I guess the real story of how we, or I, got to where I am now began the ﬁrst time I found out I was pregnant with twins. I was excited, but scared. We weren’t exactly in the right position to be parents, with no home or income, but somehow we were still happy about it and knew everything would end up okay. It didn’t end up okay, but not for the reasons I expected. I lost the babies the day after Christmas. I didn’t really want to try again after that because losing the twins was so hard on me, but I really wanted a child, so on January 28 2012, Sam and I decided to try again for a baby. It was our anniversary and things were looking up a bit. It worked and my son Ryan was born November 8th 2013.
I absolutely never considered abortion and adoption was out of the question for me as well, as I had gone through it myself and it deﬁnitely did not make my life easier. I knew from day one that I would keep him. I also knew being a mother would be tough, especially at my age and place in life. I didn’t think it mattered though, as long as my baby was born healthy and alive.
November 8th was a crazy day. I was scheduled to be induced, so I went to the hospital at the time of my appointment. After a while, nothing was happening, so they sent me home to my mom’s place. I exercised and then tried to relax and sleep, but I kept waking up in pain every few minutes. I waited for a while but it didn’t get any better, so I ﬁnally went back to the hospital and asked them to check me. They told me it wasn’t time because I was only six centimeters dilated. Soon after, the pain got worse and I could really feel it. They checked me and said I was crowning. I was really scared and ended up cursing at the doctors. Everything went by fast though and I apologized to everyone I’d yelled at as soon as Ryan was born.

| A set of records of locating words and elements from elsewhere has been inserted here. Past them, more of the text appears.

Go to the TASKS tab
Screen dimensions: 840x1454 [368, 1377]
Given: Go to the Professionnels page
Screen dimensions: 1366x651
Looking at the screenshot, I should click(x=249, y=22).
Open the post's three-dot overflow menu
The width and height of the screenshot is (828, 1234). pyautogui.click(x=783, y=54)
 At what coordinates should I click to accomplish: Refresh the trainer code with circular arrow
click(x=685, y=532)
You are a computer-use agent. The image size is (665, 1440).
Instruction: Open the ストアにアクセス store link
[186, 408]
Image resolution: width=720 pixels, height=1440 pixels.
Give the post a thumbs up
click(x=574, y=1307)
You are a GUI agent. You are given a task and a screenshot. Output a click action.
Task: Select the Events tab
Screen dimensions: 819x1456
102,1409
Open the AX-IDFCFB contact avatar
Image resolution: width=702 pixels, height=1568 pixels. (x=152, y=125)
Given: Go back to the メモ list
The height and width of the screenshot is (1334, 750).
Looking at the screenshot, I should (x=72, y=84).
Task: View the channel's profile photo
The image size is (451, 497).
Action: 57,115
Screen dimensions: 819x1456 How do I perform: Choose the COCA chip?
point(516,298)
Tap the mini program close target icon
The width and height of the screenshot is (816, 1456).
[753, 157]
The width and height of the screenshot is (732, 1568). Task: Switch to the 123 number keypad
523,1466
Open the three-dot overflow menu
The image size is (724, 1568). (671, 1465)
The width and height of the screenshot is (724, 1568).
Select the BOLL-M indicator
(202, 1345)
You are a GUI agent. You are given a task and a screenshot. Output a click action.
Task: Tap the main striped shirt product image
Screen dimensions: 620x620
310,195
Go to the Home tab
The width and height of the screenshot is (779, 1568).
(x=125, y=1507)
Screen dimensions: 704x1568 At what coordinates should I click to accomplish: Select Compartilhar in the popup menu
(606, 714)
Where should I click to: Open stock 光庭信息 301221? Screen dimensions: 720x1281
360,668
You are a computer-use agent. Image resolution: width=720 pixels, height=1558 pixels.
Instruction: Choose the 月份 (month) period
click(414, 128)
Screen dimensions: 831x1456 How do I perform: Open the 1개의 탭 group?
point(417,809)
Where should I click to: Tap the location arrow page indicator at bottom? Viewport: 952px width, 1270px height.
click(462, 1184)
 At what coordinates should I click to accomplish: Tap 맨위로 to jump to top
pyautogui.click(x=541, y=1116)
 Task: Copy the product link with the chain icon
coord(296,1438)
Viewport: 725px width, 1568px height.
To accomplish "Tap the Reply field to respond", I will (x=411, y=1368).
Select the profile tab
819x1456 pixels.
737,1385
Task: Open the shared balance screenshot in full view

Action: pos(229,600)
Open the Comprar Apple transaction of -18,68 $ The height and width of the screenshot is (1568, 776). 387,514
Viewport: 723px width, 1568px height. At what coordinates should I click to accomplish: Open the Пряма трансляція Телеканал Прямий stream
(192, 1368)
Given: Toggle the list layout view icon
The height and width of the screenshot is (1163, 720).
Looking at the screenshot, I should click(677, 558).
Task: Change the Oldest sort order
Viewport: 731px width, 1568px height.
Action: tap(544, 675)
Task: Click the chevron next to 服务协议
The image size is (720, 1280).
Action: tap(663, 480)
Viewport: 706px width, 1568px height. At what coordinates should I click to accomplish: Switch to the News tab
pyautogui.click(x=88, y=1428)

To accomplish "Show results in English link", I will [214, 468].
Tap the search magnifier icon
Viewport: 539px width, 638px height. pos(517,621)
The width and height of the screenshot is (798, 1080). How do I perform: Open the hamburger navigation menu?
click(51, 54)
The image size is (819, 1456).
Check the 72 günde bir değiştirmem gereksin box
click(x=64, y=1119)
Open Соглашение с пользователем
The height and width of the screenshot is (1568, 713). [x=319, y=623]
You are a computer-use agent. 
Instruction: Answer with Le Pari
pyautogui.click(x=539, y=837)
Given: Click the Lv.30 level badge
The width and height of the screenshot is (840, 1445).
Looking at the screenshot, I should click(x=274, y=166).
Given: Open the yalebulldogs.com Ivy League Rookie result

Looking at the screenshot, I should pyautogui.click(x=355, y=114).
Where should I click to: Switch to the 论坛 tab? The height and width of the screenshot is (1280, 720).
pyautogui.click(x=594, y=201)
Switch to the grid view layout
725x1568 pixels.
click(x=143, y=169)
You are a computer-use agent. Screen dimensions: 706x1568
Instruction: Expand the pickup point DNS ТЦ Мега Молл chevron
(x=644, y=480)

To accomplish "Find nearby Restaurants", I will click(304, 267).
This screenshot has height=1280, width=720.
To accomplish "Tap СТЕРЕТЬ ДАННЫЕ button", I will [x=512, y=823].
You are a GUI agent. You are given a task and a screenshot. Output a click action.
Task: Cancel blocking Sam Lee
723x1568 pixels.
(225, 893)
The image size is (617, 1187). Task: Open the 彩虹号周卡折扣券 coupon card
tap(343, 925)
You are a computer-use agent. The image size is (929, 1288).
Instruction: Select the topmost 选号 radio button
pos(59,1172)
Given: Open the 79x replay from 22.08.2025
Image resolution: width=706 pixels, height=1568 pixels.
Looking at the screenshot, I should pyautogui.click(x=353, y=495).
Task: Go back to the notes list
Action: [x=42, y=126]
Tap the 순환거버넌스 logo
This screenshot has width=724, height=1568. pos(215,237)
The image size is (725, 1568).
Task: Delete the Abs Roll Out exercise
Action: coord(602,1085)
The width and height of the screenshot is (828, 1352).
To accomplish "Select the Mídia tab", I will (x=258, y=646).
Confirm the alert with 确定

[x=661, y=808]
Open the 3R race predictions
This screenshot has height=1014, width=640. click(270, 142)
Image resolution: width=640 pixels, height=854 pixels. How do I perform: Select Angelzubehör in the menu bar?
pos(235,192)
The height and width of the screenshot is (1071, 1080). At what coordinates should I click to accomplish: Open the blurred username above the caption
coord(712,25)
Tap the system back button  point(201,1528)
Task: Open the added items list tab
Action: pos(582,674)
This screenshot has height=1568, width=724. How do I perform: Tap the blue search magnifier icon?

Ryan is almost five months old now and I am extremely happy with the decision that I made. The hardest part is watching him grow up way too fast. He already has two bottom teeth, so I had to stop breast feeding him this month. He has quite the appetite though and needs bottle after bottle all day. I wake up early with him and then spend my whole day looking after him. It’s a lot of work and my life has changed in many ways, but not for the worst. Everything gets better when I see his cute, sweet face. The best part is just being able to be with him and to hear that he is still breathing.
We live with my mom in Georgia now, and things are going better for us. Sam and Ryan are my whole world and being a parent is amazing. Sam is a really great father; he absolutely loves every single day of being Ryan’s dad. He is working now too, as a landscaper, which helps a lot as it means we’re not entirely dependent on my mom for everything.
Overall, I’ve changed a lot and accepted a lot of things, but I wouldn’t change anything that happened, except for trying to sleep through the contractions— that was not a good idea! I love my baby and my life now. No, it’s not easy, but it is totally worth it.